Directions for this task:
Search the data for the word "computer" and copy every line that contains it.

The data:
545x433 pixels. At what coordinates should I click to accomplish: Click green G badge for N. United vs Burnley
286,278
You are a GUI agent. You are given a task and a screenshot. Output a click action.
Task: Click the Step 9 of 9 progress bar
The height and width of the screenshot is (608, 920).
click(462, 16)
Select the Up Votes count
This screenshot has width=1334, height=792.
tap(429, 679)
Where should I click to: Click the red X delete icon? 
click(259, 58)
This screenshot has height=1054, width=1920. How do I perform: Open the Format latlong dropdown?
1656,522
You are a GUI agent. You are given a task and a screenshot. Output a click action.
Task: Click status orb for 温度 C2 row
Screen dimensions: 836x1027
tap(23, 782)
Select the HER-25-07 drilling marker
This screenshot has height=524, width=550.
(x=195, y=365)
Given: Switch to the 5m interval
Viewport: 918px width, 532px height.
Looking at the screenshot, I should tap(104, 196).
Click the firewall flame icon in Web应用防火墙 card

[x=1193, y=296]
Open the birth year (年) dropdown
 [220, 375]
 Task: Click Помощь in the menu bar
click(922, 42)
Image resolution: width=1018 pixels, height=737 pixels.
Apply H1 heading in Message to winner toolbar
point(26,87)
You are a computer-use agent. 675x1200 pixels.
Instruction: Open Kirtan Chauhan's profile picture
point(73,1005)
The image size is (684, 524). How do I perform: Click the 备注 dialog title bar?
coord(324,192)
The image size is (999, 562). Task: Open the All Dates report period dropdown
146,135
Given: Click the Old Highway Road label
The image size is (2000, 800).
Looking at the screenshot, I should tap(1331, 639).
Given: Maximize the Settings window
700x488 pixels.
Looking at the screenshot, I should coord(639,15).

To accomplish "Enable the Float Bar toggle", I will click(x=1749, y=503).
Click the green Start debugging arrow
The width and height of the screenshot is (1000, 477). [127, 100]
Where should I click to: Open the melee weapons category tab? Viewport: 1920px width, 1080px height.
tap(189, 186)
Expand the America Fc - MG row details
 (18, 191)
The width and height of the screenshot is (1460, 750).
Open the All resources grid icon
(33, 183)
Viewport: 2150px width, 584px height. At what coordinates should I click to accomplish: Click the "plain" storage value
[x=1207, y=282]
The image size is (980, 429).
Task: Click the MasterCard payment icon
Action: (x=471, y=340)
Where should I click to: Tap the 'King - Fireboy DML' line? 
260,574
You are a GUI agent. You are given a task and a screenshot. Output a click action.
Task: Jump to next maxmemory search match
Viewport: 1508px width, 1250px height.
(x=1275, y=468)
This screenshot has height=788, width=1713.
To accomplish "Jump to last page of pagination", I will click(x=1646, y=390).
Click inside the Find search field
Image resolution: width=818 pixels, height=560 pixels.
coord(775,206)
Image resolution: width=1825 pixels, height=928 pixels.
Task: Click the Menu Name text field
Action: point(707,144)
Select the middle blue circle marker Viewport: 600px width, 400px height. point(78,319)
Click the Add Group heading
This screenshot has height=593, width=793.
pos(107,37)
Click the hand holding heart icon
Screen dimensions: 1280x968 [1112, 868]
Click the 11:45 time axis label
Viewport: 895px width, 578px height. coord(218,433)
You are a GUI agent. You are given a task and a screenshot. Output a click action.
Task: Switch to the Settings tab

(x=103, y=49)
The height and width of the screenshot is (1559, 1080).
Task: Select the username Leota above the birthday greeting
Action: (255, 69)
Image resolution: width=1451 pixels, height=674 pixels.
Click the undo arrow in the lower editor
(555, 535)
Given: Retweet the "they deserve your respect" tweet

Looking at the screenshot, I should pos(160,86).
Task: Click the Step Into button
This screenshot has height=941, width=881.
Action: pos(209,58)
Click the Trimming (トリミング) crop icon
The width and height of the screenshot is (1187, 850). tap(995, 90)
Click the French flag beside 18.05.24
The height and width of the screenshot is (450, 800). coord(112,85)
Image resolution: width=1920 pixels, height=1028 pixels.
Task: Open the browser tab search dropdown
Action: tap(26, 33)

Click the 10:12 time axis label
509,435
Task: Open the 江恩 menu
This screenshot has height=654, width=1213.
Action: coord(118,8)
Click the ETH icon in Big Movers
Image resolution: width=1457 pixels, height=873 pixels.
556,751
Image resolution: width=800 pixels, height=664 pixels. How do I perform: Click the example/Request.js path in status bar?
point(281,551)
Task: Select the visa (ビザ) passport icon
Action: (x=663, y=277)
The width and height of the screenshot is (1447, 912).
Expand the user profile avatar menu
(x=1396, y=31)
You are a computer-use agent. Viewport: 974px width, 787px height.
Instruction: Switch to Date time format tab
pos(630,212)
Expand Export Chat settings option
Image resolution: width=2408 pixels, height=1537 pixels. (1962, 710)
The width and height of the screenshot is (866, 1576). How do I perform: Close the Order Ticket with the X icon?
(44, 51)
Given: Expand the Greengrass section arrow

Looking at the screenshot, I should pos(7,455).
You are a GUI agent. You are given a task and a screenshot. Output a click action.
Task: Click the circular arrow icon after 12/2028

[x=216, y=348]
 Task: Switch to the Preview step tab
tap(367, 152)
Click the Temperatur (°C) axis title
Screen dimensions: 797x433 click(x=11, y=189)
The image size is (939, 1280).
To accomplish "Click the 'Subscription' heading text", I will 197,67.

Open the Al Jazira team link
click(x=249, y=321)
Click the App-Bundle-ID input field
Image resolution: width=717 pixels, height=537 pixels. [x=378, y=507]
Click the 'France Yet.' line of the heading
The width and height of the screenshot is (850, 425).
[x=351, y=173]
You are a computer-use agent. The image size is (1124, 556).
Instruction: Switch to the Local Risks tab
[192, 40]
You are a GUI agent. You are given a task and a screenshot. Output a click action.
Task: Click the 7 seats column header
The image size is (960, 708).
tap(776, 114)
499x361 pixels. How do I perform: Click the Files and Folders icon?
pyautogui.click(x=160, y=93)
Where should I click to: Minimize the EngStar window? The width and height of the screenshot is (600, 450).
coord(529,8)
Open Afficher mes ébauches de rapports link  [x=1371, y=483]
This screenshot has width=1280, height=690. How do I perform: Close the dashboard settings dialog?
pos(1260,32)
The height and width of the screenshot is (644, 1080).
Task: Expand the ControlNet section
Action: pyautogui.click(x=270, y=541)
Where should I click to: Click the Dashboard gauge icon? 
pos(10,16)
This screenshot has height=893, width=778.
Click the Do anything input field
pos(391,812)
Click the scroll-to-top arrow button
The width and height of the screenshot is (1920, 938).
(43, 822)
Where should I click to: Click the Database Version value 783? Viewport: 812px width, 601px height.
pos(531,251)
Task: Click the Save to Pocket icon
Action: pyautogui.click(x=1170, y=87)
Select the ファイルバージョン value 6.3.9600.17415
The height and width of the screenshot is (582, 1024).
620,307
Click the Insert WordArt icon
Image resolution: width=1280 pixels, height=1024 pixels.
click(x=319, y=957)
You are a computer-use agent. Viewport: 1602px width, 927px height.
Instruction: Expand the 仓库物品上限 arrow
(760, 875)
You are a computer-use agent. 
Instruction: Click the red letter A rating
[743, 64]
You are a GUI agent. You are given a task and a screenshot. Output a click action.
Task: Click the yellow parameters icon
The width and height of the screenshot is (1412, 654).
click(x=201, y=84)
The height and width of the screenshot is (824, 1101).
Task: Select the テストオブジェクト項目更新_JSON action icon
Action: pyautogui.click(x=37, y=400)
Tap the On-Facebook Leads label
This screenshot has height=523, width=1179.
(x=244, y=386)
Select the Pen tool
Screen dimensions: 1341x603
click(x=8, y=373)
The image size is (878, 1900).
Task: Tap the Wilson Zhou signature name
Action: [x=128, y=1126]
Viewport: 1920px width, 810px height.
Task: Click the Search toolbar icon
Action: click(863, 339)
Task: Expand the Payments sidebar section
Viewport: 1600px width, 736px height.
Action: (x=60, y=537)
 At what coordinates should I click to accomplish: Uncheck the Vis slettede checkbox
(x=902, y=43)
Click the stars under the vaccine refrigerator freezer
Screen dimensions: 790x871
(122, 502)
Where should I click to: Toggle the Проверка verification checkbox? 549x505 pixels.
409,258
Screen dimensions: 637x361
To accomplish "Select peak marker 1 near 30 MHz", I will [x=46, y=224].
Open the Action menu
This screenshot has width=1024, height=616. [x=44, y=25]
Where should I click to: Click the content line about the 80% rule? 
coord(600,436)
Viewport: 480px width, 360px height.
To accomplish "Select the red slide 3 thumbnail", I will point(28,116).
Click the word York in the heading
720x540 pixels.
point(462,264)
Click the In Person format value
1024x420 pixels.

Finished exercise:
You are a computer-use agent. 675x1200 pixels.
You are a computer-use agent. Viewport: 974px width, 787px height.
You are a computer-use agent. The image size is (1124, 556).
You are a computer-use agent. Viewport: 1602px width, 927px height.
You are a computer-use agent. 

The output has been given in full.